Text section =

********************

Even he becomes reconciled to his brother’s gayness – well, more or less – when he comes to understand that gay boys flirt around school just the way straight boys do. Surprise!

You’ll encounter Missy at school with the ‘ugly freckle-face’ who tells her things about her brother; follow Donnie and his attempts to end up being, as he puts it: “the best debater, the best actor, the best set designer, and – if only Reggie will let me – the best male cheerleader the school has ever seen. And I’ll have a poem published in English Alive, you’ll see!”

Enjoy the game of Guy-Spy (‘… with my little eye’) that Donnie and Missy play in the malls and while watching the World Cup soccer. Listen to the sound advice Donovan gives his mother to pass on to a young gay work colleague who is having trouble countering the Bible brandishing of his religious family.

See what happens when Donnie brings his first boyfriend home to ‘meet the folks!’ And what happens to them on the train to town. All of that forms part of the first half of My ‘Funny’ Brother.

In the second part of the book, however, something happens that isn’t funny at all…

When asked what kind of impact he’d like the book to have on its readers, Malan replies: “Basically, what one’s doing is telling a story, and it’s up to the story to do its job of affecting the readers. I would hope that, by reading this story, a bit more understanding of one another would emerge. It’s not going to change the world; but it might just shift the thinking of a few people.”

********************

Set problem A = Please transcribe the lines of the entries starting at the line that contains "Viewport: 1456px width, 819px" and ending after the line that contains "[x=1250, y=248]".
These entries are unrelated to the book review.

Entries from a data collection:
********************

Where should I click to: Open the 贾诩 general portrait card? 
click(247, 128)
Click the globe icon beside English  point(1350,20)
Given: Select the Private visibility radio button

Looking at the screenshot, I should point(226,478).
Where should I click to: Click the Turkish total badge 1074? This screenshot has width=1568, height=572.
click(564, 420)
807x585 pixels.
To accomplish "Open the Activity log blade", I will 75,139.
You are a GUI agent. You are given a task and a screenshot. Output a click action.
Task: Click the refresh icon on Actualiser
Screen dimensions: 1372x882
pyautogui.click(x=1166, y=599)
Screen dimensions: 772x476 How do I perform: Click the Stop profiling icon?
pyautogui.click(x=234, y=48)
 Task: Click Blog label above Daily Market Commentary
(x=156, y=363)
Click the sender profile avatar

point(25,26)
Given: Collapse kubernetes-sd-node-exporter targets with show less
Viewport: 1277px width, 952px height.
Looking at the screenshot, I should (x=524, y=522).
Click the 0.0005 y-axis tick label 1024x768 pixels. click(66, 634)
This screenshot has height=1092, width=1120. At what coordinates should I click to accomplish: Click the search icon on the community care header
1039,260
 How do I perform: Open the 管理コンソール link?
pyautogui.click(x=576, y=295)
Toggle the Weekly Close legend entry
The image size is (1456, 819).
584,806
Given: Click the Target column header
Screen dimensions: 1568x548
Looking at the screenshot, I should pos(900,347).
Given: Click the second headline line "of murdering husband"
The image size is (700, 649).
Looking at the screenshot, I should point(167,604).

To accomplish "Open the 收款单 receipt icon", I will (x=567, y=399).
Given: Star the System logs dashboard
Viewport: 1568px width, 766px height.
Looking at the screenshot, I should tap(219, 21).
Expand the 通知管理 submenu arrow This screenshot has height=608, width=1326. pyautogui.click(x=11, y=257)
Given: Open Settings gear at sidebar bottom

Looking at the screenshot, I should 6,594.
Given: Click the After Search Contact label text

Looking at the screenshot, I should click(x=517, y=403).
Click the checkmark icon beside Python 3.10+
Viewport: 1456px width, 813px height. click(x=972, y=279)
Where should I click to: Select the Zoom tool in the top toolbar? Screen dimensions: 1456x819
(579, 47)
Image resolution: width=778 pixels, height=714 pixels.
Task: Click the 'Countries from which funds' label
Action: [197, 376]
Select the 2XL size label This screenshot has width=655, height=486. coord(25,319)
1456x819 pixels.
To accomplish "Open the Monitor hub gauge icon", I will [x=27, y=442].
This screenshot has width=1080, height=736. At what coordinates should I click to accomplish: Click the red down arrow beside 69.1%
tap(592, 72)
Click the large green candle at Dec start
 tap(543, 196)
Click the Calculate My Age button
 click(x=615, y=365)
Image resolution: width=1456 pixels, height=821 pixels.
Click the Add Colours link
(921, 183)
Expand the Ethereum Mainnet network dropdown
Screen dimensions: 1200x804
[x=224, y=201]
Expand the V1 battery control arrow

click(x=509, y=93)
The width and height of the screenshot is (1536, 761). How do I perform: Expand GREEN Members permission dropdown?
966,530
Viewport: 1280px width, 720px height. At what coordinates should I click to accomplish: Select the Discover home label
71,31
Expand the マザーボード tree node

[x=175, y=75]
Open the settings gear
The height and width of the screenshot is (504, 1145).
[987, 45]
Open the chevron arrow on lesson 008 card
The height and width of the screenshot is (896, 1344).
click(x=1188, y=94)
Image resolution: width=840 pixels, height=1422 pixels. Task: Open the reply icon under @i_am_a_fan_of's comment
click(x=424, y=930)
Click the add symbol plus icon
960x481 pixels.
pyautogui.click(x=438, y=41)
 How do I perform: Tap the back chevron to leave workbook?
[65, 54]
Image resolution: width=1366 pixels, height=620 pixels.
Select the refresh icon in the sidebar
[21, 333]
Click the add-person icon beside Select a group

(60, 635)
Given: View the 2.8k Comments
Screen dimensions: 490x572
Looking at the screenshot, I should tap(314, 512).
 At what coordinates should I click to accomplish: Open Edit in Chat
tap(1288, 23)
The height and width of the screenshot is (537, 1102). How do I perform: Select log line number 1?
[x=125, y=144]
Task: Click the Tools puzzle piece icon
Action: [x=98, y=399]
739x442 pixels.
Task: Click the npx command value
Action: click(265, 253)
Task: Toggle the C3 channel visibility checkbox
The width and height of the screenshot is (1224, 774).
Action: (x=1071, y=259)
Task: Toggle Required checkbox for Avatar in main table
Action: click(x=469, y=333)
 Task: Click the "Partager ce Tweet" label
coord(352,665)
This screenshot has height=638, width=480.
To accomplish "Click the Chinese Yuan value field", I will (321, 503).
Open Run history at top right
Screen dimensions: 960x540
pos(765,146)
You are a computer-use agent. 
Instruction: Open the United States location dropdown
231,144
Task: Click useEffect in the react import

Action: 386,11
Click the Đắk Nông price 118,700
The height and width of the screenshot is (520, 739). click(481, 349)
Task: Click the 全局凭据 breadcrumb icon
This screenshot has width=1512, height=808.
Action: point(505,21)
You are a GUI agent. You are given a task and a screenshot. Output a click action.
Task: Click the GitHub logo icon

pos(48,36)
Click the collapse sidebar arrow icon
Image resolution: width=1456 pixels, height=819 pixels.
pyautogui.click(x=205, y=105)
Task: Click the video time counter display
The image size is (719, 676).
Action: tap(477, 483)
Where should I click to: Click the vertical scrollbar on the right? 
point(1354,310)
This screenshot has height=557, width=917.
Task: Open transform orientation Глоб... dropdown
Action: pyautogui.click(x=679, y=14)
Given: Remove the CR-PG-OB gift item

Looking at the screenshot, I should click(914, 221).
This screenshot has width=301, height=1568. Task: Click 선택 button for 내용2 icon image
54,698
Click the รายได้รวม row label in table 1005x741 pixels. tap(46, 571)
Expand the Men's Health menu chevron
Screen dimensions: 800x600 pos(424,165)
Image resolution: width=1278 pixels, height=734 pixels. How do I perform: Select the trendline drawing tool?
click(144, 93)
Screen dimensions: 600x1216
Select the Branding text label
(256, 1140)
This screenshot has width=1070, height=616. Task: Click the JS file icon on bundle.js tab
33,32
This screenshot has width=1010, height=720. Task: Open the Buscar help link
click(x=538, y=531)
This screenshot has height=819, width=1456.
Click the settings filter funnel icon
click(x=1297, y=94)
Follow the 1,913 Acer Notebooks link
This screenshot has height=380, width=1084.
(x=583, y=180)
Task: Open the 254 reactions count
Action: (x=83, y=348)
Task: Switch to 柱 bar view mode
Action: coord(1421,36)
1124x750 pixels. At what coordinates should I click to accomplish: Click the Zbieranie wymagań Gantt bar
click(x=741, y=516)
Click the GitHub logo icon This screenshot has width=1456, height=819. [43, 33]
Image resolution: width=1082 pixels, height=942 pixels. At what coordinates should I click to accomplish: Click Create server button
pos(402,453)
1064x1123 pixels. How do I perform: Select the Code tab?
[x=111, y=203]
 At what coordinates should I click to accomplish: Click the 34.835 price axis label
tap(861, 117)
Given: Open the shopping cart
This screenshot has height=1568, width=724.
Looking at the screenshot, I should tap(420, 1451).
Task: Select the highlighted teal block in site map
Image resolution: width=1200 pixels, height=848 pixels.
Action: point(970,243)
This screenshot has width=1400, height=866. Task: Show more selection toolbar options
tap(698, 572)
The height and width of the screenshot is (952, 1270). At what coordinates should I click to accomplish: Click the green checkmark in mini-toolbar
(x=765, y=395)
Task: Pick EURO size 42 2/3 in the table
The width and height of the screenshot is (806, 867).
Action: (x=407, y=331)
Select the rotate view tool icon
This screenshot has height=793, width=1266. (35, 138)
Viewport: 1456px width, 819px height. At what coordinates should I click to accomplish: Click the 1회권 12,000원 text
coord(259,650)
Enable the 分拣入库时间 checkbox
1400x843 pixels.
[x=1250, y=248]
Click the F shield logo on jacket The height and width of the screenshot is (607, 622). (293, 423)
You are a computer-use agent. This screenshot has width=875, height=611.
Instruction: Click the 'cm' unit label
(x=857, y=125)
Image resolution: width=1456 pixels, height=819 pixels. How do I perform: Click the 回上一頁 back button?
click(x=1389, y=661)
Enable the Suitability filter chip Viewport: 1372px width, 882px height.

********************

Set problem B = Reproduce word for word the part of the book review that begins at the words "You’ll encounter Missy" and stops after "My ‘Funny’ Brother.".

Correct response A =
Viewport: 1456px width, 819px height. At what coordinates should I click to accomplish: Click the 1회권 12,000원 text
coord(259,650)
Enable the 分拣入库时间 checkbox
1400x843 pixels.
[x=1250, y=248]

Correct response B =
You’ll encounter Missy at school with the ‘ugly freckle-face’ who tells her things about her brother; follow Donnie and his attempts to end up being, as he puts it: “the best debater, the best actor, the best set designer, and – if only Reggie will let me – the best male cheerleader the school has ever seen. And I’ll have a poem published in English Alive, you’ll see!”

Enjoy the game of Guy-Spy (‘… with my little eye’) that Donnie and Missy play in the malls and while watching the World Cup soccer. Listen to the sound advice Donovan gives his mother to pass on to a young gay work colleague who is having trouble countering the Bible brandishing of his religious family.

See what happens when Donnie brings his first boyfriend home to ‘meet the folks!’ And what happens to them on the train to town. All of that forms part of the first half of My ‘Funny’ Brother.